Complainant also contends that respondent is guilty of engaging in the private practice of law while working as a
government prosecutor. Complainant presented evidence to prove that respondent received P10,000 as retainers
fee for the months of January and February 1995, 16 another P10,000 for the months of April and May 1995, 17 and
P5,000 for the month of April 1996. 18
Complainant seeks the disbarment of respondent for violating Rule 15.03 of the Code of Professional Responsibility
and for defying the prohibition against private practice of law while working as government prosecutor.
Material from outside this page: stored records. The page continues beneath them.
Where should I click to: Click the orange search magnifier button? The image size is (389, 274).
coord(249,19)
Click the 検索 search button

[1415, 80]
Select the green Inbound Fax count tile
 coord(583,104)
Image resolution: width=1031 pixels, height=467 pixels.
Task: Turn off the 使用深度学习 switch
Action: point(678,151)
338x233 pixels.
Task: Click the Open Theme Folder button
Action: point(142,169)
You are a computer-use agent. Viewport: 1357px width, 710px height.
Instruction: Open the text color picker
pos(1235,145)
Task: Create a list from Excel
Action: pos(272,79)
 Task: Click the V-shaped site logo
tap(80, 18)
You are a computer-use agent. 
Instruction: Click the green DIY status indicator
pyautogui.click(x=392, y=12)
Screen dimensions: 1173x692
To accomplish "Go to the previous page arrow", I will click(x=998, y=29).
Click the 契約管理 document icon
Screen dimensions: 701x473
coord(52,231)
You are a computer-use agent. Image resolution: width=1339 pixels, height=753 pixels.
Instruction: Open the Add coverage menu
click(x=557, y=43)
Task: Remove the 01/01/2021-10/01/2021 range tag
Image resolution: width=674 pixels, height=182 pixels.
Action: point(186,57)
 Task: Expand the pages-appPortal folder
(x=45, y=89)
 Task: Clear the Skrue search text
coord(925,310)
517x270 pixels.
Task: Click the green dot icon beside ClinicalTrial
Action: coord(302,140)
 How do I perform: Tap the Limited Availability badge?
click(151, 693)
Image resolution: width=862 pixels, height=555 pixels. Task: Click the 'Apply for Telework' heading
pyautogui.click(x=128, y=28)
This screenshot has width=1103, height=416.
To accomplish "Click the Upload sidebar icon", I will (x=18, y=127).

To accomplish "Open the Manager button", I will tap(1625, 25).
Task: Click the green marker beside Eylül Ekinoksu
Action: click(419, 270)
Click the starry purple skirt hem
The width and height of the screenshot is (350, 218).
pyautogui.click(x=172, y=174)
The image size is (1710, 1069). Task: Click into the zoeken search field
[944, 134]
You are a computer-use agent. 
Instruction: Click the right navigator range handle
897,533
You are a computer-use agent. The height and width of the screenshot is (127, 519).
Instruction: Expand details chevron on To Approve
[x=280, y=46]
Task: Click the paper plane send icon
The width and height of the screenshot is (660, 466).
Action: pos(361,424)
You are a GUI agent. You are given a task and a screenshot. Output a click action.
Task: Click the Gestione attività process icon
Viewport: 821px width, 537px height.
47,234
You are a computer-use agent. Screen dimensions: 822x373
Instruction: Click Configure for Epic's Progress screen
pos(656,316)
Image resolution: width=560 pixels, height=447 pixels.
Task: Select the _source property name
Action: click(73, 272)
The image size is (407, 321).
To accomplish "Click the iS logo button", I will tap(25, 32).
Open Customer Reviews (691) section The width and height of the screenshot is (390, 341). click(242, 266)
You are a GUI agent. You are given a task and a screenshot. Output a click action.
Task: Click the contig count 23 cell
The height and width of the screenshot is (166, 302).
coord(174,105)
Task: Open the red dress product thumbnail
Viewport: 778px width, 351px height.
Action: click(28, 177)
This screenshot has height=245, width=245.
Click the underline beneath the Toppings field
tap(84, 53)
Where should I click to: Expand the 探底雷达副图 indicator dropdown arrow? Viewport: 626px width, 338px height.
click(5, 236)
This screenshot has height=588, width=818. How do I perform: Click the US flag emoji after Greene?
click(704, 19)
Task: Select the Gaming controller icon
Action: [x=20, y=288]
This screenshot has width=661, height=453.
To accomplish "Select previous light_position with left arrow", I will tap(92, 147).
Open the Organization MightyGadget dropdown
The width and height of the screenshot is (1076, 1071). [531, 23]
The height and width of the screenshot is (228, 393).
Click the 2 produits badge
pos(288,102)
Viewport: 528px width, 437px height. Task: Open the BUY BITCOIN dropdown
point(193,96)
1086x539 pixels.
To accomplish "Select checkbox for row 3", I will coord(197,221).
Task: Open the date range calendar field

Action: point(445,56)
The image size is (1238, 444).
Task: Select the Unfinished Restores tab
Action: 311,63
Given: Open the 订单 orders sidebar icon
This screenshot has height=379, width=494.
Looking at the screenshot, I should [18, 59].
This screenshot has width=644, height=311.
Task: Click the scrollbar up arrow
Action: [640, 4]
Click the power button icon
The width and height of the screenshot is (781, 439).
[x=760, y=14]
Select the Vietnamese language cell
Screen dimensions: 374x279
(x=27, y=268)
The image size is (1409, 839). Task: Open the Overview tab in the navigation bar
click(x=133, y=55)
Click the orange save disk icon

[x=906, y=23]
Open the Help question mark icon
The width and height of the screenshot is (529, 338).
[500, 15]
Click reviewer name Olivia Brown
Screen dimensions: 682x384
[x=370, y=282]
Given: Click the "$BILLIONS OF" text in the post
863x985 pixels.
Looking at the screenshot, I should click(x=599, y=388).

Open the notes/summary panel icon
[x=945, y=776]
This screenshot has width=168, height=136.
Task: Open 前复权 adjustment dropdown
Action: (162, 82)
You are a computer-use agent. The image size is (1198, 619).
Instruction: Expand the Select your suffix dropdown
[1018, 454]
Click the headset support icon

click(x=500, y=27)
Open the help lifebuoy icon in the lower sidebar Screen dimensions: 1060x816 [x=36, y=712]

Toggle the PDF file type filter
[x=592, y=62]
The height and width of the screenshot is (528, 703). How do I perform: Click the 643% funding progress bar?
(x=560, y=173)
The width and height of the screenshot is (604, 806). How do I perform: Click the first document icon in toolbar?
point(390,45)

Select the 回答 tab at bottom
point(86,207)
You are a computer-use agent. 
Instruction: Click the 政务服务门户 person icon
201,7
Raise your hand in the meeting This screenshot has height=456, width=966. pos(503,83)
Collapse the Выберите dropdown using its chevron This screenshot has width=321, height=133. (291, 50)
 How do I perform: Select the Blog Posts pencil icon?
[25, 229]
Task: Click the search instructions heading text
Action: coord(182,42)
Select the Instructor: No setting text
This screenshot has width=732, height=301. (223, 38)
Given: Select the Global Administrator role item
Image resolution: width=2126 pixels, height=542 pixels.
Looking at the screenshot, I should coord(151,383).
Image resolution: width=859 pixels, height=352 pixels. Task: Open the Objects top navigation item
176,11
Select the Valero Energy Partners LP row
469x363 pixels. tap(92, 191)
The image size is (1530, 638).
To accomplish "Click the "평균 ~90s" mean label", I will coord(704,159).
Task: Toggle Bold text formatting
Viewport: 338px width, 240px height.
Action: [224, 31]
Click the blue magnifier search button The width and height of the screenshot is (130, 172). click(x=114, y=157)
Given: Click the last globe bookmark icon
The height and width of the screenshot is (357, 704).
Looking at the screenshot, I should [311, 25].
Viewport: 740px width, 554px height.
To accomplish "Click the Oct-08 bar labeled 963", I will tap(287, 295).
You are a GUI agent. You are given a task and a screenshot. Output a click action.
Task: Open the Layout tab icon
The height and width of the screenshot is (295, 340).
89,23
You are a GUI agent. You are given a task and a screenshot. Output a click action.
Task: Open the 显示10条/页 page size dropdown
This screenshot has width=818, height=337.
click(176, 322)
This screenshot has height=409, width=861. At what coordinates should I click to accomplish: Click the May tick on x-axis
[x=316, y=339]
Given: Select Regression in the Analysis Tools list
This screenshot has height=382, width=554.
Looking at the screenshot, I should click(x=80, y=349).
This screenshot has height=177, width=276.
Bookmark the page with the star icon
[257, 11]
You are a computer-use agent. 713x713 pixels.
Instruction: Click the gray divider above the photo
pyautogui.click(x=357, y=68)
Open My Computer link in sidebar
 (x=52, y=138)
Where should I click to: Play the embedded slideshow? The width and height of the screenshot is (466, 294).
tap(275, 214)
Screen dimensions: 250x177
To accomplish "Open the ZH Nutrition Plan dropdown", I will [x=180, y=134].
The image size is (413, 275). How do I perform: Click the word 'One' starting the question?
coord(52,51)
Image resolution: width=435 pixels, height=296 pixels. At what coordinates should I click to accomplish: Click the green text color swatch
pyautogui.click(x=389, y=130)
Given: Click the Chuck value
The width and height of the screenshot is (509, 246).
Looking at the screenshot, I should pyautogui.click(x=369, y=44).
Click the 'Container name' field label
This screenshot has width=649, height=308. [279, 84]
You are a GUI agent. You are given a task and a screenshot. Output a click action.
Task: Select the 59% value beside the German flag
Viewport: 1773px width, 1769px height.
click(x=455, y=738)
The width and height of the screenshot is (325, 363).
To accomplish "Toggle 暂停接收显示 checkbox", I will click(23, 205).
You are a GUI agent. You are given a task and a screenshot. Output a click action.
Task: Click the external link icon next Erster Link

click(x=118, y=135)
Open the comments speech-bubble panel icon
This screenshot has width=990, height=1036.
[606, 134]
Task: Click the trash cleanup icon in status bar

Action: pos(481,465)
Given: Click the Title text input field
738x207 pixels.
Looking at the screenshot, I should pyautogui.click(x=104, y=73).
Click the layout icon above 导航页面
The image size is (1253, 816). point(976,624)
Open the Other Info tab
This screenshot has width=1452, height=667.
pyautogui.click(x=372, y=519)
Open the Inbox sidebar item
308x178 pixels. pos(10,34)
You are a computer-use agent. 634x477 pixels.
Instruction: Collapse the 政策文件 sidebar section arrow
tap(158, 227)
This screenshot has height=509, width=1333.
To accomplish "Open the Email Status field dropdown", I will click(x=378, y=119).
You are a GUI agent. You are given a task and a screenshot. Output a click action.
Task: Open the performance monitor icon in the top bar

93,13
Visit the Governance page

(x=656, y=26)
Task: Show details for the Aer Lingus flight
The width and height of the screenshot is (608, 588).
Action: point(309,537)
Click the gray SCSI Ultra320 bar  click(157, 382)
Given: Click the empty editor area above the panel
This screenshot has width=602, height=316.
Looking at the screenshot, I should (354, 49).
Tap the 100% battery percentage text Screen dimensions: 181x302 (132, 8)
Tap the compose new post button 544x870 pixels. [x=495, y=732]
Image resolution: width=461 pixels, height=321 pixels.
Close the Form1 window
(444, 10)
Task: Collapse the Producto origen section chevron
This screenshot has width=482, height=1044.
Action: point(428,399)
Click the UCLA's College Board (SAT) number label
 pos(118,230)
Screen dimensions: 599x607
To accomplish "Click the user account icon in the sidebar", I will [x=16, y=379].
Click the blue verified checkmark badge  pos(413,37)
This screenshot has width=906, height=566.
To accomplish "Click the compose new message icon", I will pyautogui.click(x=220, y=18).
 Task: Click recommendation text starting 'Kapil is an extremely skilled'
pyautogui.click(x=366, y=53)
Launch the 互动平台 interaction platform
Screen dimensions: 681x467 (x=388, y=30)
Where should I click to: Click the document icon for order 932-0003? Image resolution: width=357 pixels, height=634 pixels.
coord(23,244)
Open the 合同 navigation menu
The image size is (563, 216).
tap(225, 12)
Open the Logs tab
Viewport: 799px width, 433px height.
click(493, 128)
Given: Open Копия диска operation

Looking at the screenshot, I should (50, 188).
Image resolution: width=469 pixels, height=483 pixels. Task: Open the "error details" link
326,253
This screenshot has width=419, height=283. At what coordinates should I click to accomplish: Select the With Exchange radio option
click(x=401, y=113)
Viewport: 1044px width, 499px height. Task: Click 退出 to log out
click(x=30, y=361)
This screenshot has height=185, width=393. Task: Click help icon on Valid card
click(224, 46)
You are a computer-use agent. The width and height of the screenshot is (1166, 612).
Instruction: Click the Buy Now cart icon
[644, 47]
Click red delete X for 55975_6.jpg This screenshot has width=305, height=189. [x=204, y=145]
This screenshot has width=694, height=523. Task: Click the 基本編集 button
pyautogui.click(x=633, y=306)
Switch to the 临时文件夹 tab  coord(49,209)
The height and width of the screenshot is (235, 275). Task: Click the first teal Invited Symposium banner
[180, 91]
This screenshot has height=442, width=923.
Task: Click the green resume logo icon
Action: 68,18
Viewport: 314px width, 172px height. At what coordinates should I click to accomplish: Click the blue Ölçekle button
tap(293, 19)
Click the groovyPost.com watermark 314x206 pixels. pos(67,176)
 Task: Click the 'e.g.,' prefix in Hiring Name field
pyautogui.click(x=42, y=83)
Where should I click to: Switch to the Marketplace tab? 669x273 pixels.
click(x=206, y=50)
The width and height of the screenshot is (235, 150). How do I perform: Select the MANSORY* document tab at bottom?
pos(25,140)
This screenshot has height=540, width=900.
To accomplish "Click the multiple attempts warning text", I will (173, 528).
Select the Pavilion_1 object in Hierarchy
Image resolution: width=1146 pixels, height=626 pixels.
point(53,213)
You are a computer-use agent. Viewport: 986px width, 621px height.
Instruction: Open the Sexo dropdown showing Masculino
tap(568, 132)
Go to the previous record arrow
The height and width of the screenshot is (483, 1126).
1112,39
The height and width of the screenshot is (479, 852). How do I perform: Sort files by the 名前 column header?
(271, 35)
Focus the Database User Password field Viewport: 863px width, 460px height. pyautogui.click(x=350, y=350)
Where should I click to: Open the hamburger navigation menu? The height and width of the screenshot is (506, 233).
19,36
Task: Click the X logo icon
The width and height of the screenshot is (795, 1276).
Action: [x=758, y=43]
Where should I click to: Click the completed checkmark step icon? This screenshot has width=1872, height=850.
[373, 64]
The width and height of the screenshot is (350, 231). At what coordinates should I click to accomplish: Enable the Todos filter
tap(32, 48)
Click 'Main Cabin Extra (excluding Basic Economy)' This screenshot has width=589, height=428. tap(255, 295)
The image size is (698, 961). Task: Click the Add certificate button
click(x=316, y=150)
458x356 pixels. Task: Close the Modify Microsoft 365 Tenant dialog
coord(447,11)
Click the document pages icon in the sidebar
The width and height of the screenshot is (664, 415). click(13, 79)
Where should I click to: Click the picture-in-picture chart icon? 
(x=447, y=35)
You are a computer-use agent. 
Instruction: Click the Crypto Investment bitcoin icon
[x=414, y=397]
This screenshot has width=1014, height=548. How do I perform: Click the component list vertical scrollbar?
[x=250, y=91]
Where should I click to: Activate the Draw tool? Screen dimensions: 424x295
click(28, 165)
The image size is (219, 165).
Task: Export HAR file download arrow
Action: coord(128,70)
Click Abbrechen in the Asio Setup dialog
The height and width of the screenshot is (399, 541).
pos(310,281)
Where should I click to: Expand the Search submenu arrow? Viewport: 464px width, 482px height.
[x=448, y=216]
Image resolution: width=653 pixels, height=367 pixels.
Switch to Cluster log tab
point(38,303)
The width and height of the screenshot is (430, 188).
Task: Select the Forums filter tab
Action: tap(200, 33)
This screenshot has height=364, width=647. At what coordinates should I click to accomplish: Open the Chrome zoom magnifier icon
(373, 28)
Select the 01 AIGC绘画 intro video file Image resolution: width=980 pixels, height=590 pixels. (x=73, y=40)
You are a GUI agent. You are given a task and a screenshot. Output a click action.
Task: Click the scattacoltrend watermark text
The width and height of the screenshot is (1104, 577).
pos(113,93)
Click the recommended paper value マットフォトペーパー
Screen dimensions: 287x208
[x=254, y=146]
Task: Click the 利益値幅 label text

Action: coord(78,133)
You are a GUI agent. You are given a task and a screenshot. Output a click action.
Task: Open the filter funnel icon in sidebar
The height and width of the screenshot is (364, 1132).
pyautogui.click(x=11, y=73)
Respondent refutes complainants allegations and counters that complainant was merely aggrieved by the
resolution of the criminal complaint which was adverse and contrary to her expectation. 19
Respondent claims that when the criminal complaint was filed, respondent had resigned from Taggat for more than
five years. 20 Respondent asserts that he no longer owed his undivided loyalty to Taggat. 21 Respondent argues
that it was his sworn duty to conduct the necessary preliminary investigation. 22 Respondent contends that
complainant failed to establish lack of impartiality when he performed his duty. 23 Respondent points out that
complainant did not file a motion to inhibit respondent from hearing the criminal complaint 24 but instead
complainant voluntarily executed and filed her counter-affidavit without mental reservation. 25
Respondent states that complainants reason in not filing a motion to inhibit was her impression that respondent
would exonerate her from the charges filed as gleaned from complainants statement during the hearing conducted
on 12 February 1999:
xxx
Q. (Atty. Dabu). What do you mean you didnt think he would do it, Madam Witness?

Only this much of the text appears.